Activity> Take the material below and output exactly the run of lines from the one containing "the 'Name operator' card" down to the one containing "Click the openapi-ext.yaml", with both included.

══════════

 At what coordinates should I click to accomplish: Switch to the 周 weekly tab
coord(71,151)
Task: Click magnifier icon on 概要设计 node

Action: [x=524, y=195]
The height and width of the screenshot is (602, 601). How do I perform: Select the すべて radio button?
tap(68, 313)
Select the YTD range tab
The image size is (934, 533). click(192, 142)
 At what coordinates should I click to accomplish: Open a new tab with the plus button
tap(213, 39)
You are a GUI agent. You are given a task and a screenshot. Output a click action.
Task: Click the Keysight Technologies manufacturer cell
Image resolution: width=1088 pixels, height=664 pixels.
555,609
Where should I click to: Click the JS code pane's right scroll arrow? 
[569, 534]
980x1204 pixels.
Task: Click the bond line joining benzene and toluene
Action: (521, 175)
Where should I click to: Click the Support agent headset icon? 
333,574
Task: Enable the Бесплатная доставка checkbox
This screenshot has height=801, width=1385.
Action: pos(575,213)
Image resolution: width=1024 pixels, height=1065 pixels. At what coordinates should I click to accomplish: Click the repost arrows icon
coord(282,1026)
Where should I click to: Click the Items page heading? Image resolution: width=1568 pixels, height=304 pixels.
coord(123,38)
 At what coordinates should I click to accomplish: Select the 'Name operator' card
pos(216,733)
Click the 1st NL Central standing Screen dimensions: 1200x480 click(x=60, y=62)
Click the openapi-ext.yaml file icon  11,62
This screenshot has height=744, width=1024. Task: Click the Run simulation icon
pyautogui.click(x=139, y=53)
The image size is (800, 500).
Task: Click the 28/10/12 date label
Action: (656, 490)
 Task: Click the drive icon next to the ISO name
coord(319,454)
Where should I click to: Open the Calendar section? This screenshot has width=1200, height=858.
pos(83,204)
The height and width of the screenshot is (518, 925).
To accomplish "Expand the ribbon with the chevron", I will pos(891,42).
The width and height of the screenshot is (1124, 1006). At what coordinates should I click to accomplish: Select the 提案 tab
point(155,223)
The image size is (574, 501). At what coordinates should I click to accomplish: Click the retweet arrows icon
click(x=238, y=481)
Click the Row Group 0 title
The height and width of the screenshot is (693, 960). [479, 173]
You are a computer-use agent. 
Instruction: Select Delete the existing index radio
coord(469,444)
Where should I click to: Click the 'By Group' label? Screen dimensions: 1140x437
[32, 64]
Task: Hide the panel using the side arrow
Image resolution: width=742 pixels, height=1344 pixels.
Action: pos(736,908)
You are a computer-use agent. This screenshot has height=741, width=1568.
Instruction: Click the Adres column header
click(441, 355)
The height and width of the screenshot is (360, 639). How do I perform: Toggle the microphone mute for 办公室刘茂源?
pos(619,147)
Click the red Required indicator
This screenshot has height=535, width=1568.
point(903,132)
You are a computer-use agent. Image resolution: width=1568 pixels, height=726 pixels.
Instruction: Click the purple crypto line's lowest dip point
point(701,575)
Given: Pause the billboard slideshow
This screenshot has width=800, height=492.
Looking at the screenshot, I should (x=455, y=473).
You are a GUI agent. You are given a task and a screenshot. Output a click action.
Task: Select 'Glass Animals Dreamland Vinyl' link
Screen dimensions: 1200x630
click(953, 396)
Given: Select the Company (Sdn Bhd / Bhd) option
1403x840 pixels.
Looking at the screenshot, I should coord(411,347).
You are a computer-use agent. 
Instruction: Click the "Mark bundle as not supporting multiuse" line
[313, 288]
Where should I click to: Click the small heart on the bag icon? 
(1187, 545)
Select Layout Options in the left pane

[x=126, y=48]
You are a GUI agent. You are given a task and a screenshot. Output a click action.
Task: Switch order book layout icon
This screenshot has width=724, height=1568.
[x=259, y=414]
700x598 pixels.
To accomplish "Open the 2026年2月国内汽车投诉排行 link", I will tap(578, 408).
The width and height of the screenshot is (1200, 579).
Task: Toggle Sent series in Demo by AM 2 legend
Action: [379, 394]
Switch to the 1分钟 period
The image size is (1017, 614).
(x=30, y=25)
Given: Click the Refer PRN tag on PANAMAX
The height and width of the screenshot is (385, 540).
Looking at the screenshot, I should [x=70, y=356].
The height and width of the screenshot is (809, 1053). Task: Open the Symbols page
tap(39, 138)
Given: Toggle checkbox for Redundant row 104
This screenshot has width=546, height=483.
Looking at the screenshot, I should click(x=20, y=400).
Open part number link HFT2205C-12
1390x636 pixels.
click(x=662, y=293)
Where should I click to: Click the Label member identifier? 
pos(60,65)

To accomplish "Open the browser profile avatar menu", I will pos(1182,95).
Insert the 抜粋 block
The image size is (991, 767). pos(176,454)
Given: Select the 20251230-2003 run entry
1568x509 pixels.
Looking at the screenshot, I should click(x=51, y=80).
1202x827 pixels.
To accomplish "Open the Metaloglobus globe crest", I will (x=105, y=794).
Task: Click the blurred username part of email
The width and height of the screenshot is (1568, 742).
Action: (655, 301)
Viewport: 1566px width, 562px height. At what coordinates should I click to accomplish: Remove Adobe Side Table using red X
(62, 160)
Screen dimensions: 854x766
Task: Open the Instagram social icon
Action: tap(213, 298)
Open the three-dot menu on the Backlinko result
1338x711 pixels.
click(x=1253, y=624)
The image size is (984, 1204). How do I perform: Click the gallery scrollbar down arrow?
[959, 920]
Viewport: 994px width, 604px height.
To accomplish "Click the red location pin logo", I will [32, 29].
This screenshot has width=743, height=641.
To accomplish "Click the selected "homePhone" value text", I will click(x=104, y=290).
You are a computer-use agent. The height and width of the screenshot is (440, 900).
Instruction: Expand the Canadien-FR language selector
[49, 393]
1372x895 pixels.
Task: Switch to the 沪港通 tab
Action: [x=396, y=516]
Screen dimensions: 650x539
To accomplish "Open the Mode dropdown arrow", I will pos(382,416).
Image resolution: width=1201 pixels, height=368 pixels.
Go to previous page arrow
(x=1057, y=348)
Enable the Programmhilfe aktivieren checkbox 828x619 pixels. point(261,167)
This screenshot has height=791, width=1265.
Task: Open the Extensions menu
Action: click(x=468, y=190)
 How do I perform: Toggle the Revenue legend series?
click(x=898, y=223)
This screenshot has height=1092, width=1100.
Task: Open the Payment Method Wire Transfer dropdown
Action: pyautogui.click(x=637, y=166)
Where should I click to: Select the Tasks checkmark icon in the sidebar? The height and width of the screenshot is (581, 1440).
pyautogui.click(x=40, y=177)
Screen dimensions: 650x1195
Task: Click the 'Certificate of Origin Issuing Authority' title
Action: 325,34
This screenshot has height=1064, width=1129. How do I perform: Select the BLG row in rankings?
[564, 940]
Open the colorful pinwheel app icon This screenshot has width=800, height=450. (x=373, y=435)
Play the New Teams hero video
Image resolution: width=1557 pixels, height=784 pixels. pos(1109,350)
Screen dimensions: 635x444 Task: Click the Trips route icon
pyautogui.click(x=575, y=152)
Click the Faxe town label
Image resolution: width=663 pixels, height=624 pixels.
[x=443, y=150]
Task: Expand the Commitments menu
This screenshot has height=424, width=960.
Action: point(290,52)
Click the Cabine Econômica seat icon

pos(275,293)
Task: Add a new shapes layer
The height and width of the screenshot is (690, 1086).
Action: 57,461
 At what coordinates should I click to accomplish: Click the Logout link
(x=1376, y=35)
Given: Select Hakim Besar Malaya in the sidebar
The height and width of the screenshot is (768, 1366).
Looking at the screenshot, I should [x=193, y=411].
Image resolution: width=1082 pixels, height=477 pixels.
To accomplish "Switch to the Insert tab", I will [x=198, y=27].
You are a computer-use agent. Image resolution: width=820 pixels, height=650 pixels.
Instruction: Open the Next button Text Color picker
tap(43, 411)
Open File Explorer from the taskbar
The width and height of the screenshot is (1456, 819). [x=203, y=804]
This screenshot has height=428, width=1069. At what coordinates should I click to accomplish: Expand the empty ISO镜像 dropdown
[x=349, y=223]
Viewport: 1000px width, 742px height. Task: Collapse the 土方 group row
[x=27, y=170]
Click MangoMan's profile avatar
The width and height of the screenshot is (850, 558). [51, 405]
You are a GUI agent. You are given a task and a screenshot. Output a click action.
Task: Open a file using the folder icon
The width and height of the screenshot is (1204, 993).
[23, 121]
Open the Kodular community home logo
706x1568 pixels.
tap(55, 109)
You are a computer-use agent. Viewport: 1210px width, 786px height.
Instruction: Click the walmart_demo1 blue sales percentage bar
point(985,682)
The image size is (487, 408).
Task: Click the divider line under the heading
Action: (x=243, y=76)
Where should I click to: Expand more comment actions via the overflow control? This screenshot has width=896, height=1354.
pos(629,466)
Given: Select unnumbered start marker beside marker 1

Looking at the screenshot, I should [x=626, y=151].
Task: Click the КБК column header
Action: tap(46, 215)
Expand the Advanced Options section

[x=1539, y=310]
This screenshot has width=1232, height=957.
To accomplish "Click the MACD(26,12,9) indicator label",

══════════

Answer section>
 At what coordinates should I click to accomplish: Select the 'Name operator' card
pos(216,733)
Click the 1st NL Central standing Screen dimensions: 1200x480 click(x=60, y=62)
Click the openapi-ext.yaml file icon  11,62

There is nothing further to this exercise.